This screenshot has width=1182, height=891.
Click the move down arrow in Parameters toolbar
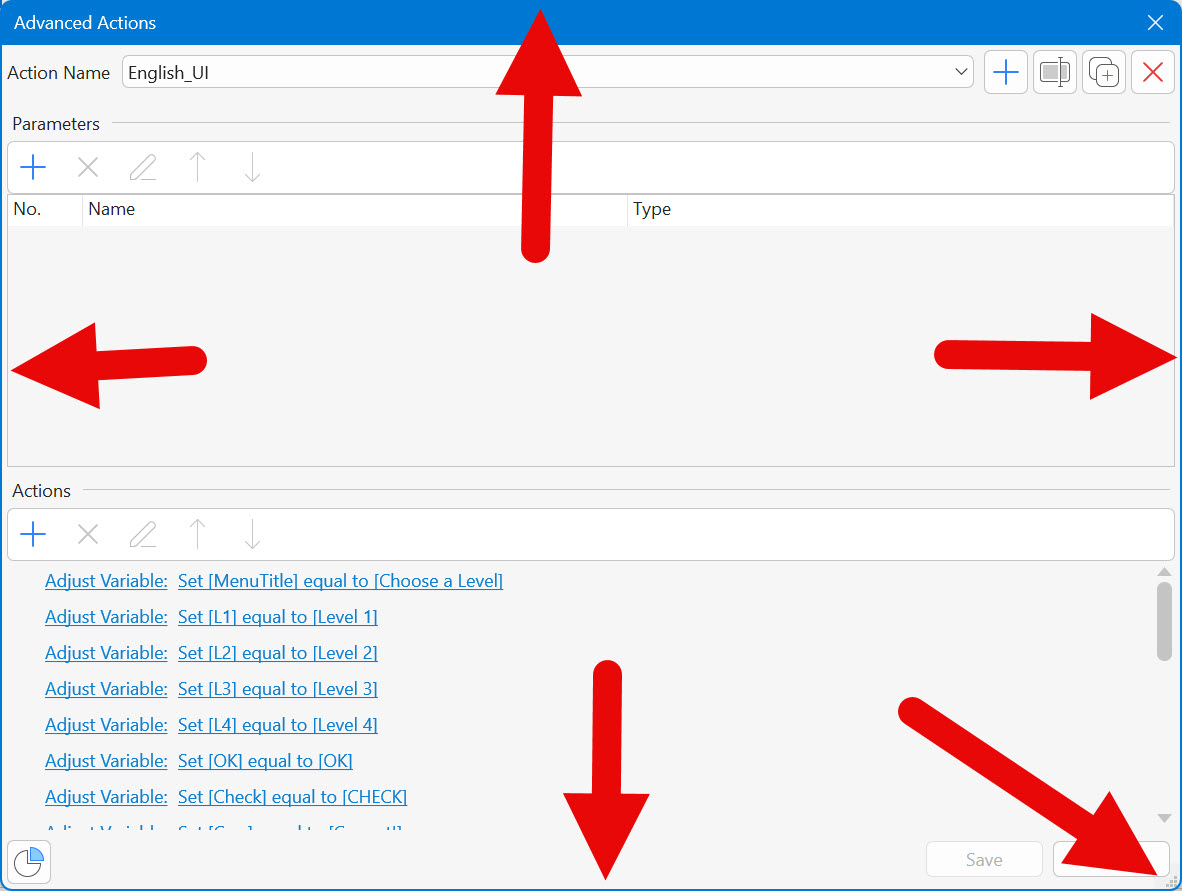252,168
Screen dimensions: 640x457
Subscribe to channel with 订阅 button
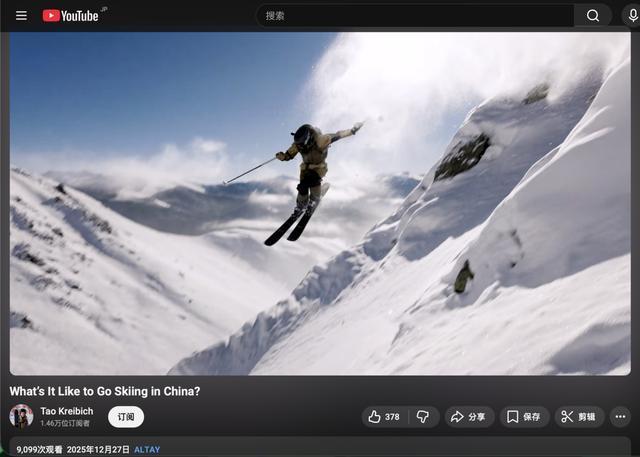126,417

----------

_DEINE AUFGABE_: Gib alle Zeilen oben samt Anweisungen erneut aus und skaliere dabei nur die Koordinaten in den Antworten mit dem Faktor 1,45, gerundet auf ganze Zahlen (bei ,5 aufrunden). Übrige Zahlen bleiben unverändert, die Bilder lässt du weg.

_AUSGEARBEITETE LÖSUNG_:
This screenshot has width=1182, height=891.
Click the move down arrow in Parameters toolbar
365,244
Screen dimensions: 640x457
Subscribe to channel with 订阅 button
183,605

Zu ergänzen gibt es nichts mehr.